▶ _Written exercise_
Copy the lines from the one holding "Toggle the Resultat legend in EBITDA chart" through the one holding "click(1909, 1053)", inclusive, with the requests and without the pictures. Scale every coordinate in the answers by 1.3 and round to whole numbers, halves up, leaving all numbers in the requests as they are.

■ ■ ■ ■ ■ ■ ■

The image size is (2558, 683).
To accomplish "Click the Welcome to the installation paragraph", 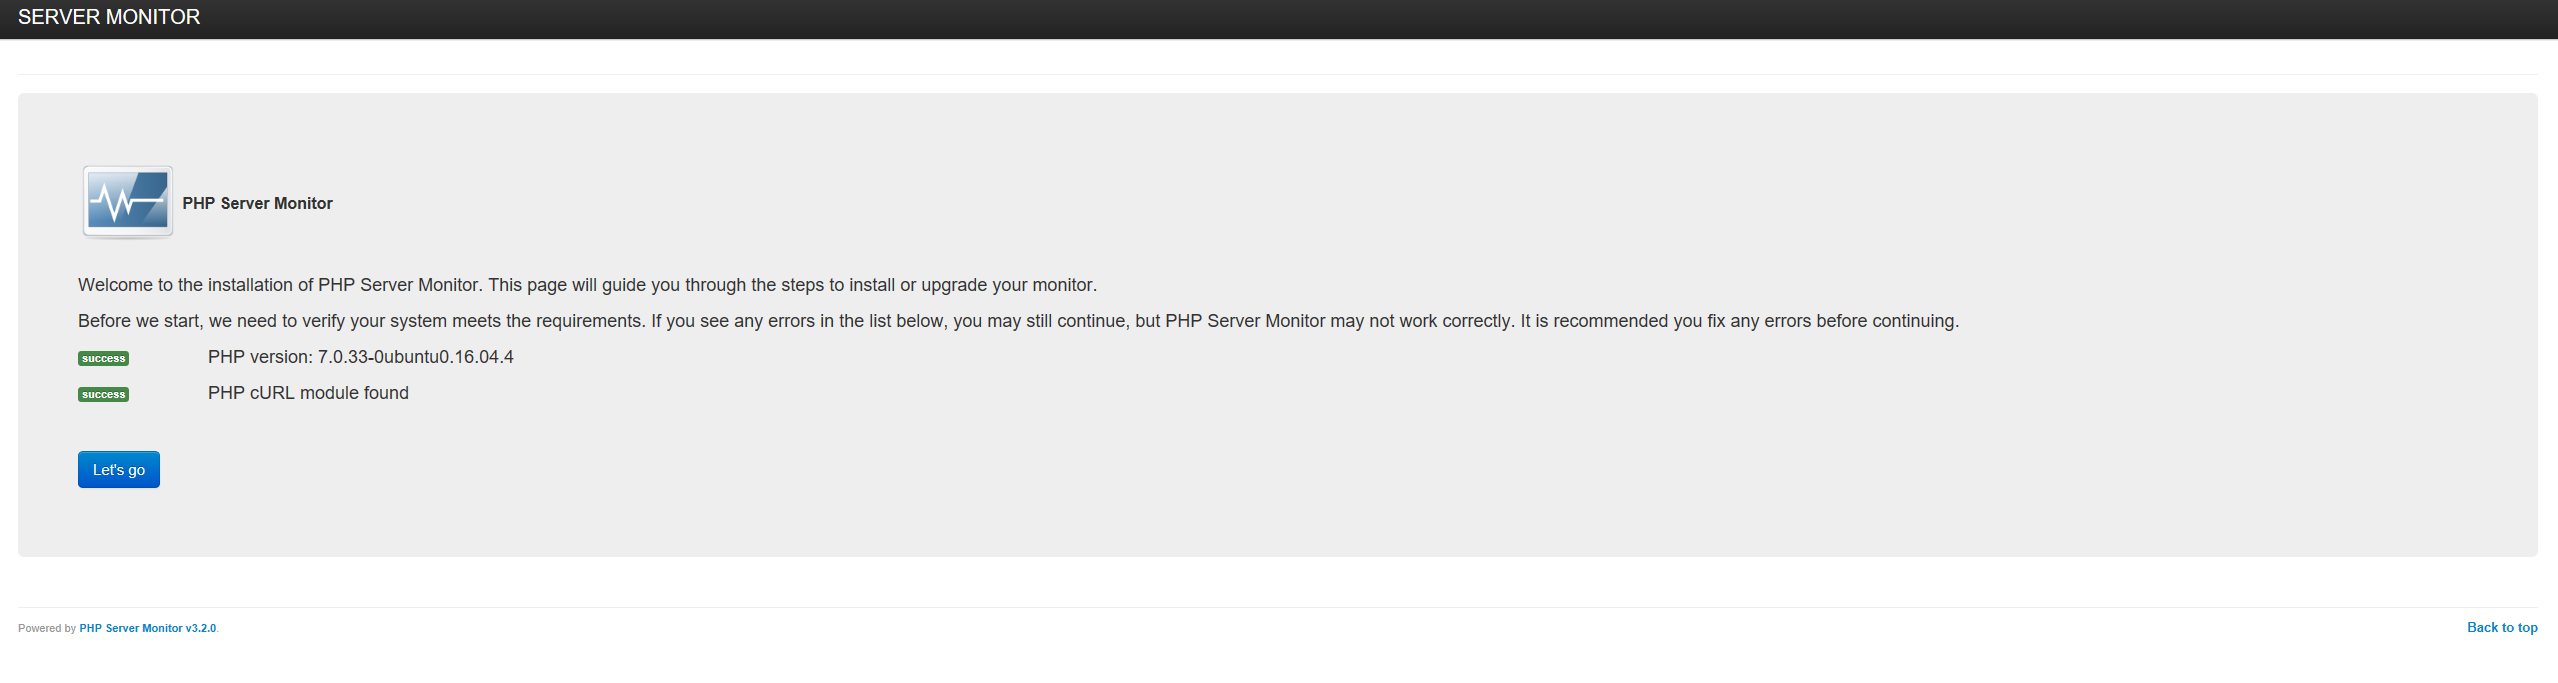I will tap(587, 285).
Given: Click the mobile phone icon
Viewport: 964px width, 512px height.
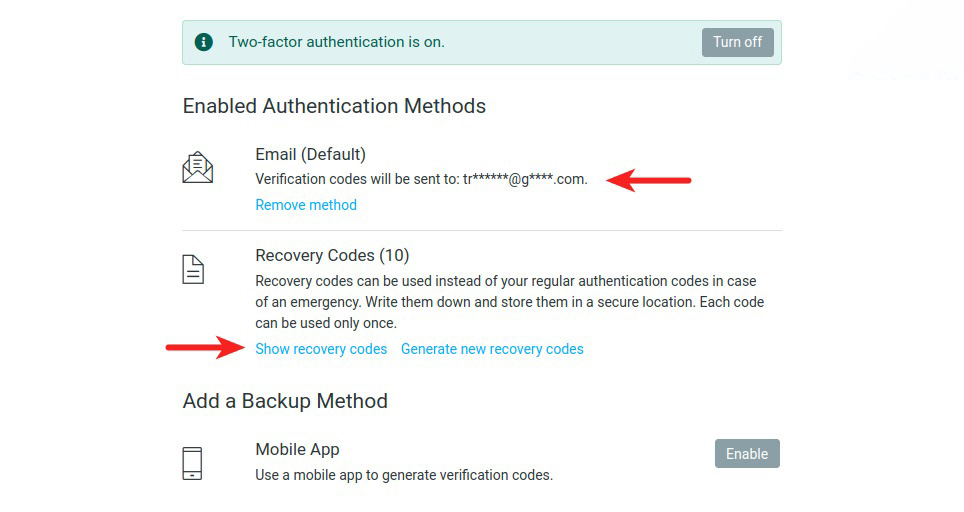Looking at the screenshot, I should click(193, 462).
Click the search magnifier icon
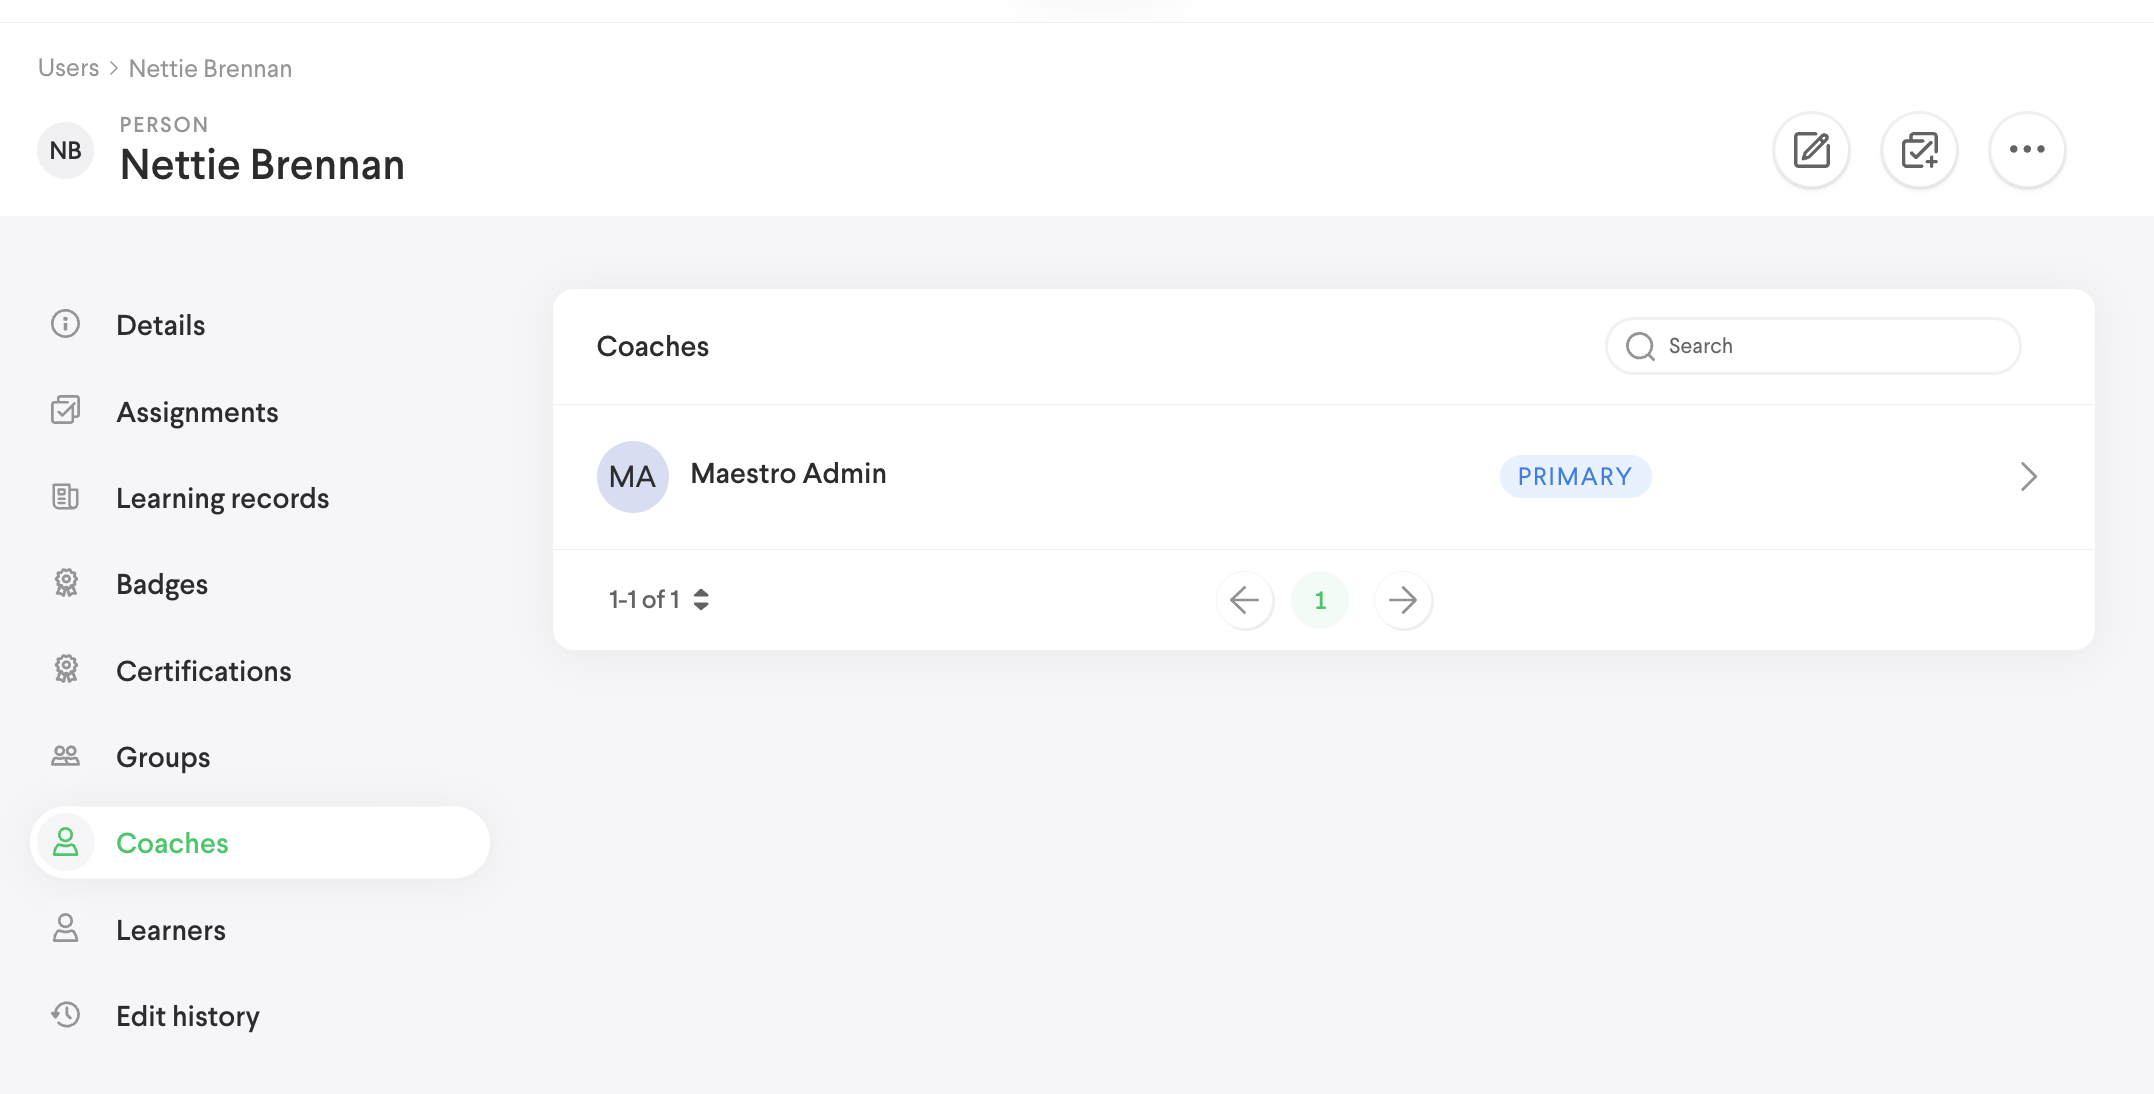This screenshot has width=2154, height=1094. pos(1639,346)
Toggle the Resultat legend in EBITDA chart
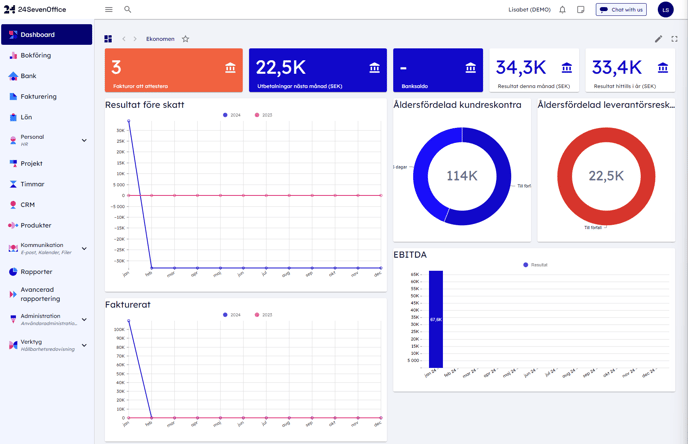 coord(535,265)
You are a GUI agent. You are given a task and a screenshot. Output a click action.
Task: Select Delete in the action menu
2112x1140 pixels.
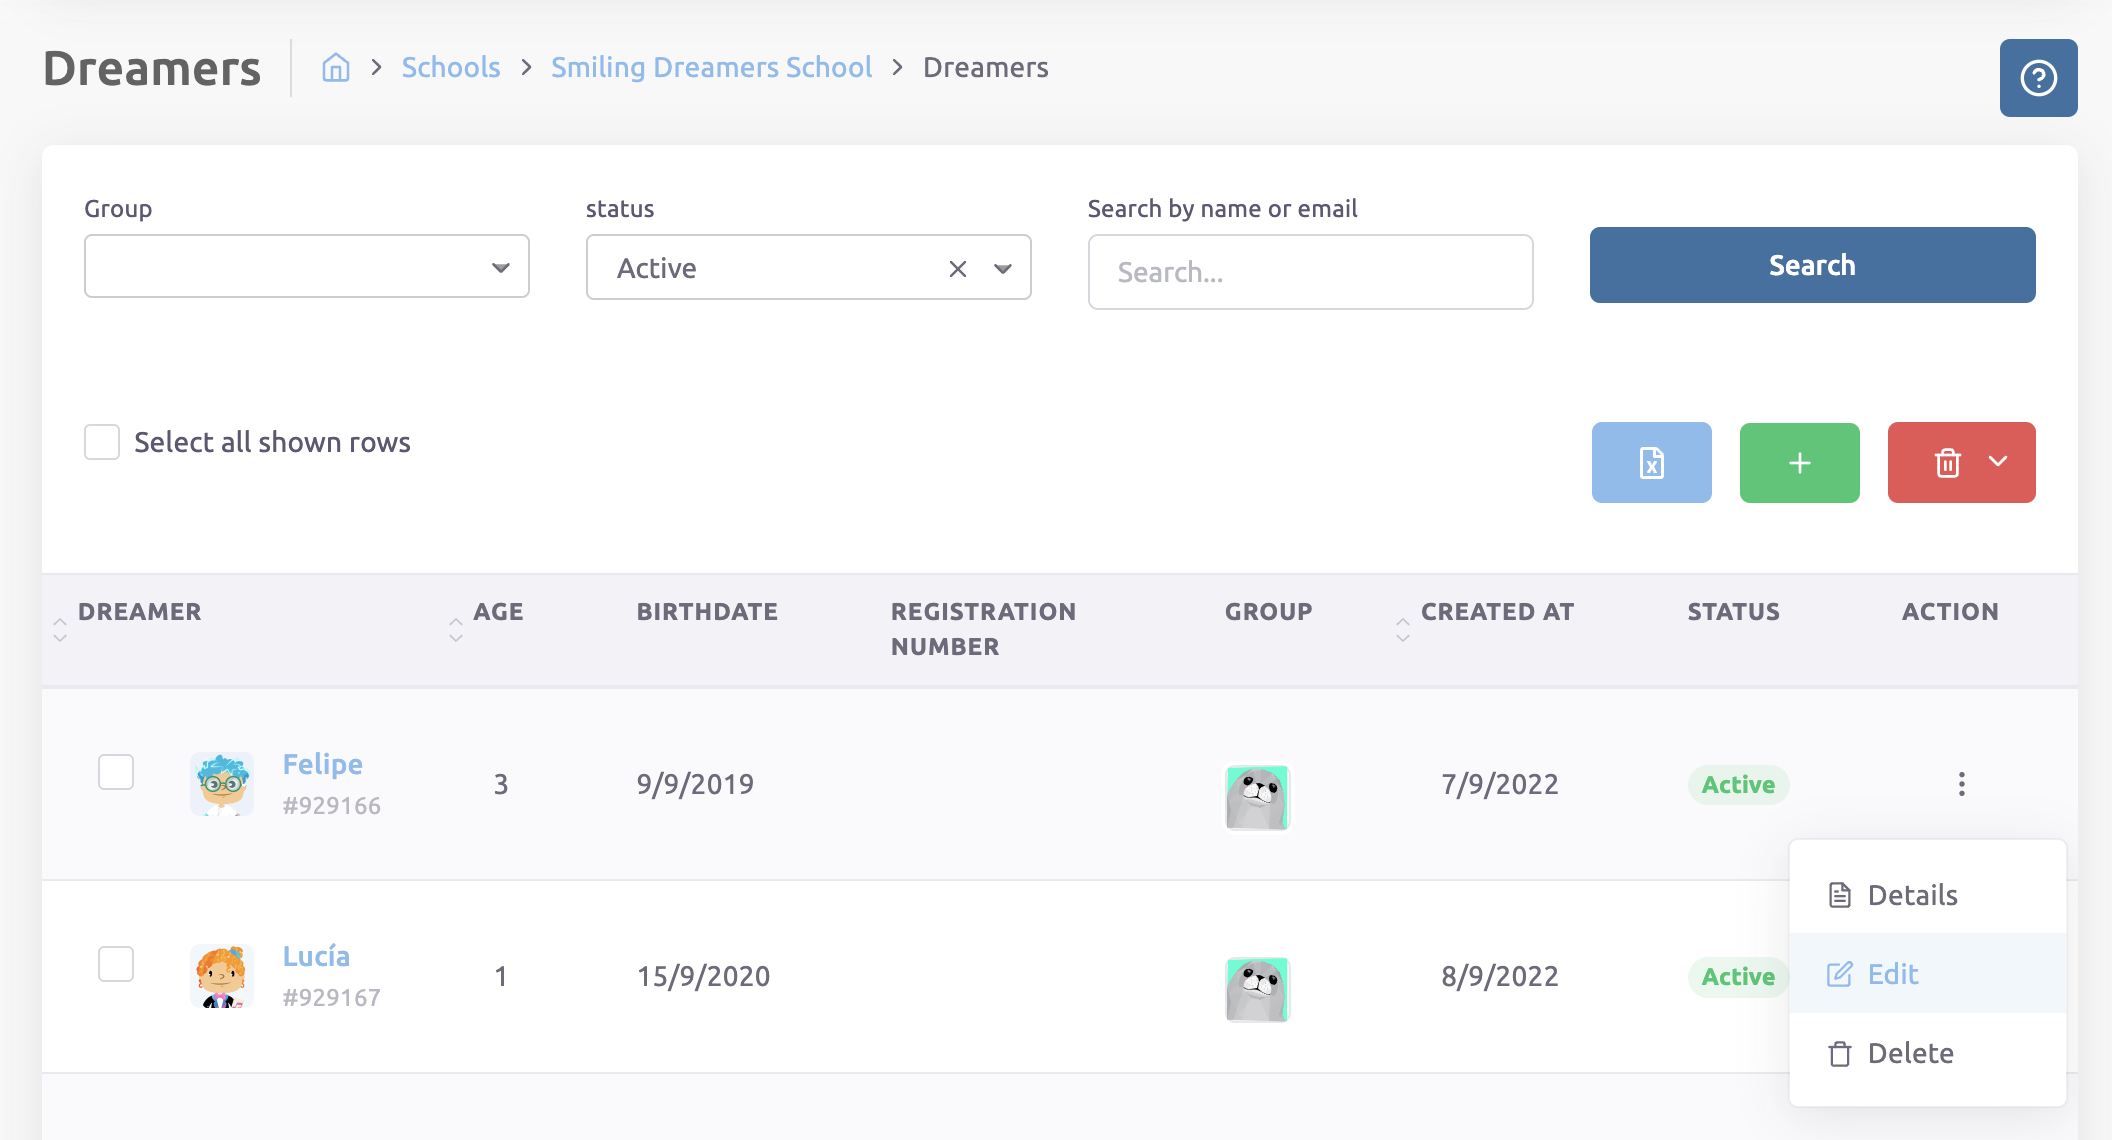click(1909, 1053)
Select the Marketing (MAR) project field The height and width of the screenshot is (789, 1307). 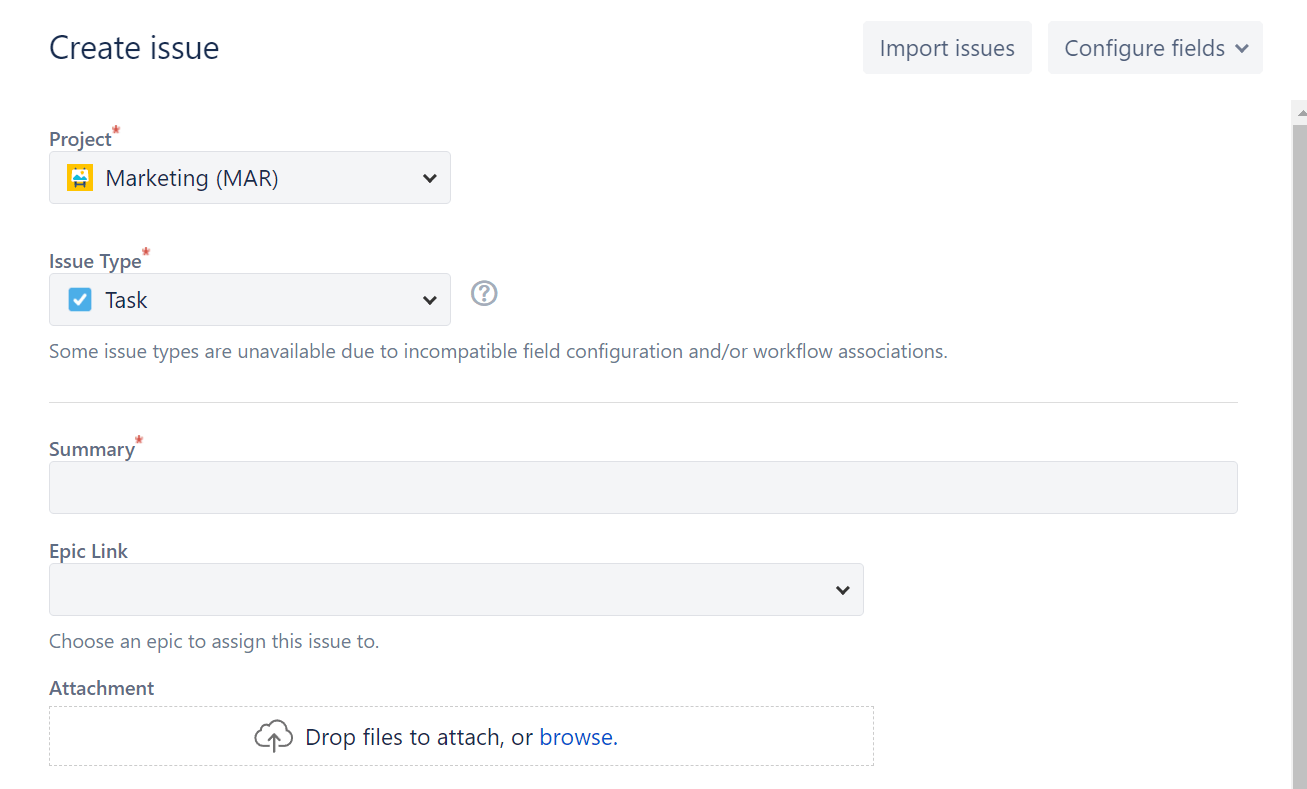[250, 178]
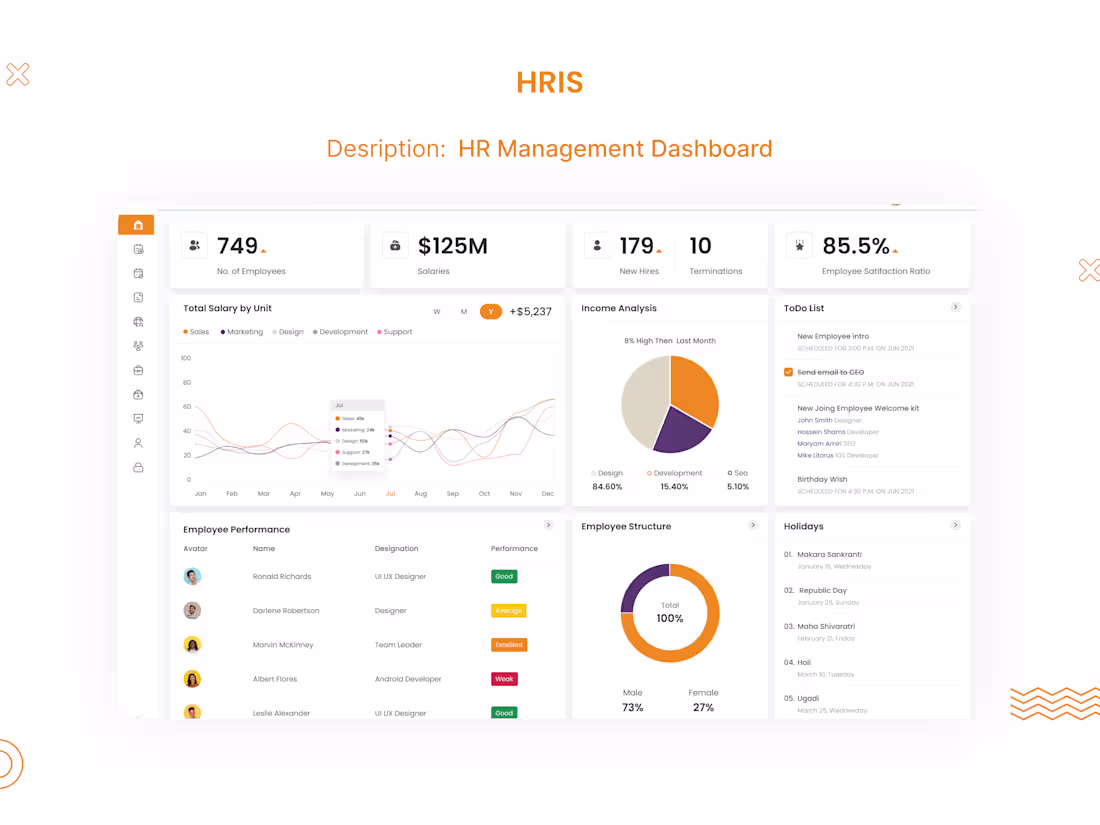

■ ■ ■ ■ ■ ■ ■

▶ _Answer for the task_
Toggle the Resultat legend in EBITDA chart
 coord(696,345)
You are a GUI agent. You are given a task and a screenshot. Output a click action.
Task: Select Delete in the action menu
2112x1140 pixels.
click(2482, 1369)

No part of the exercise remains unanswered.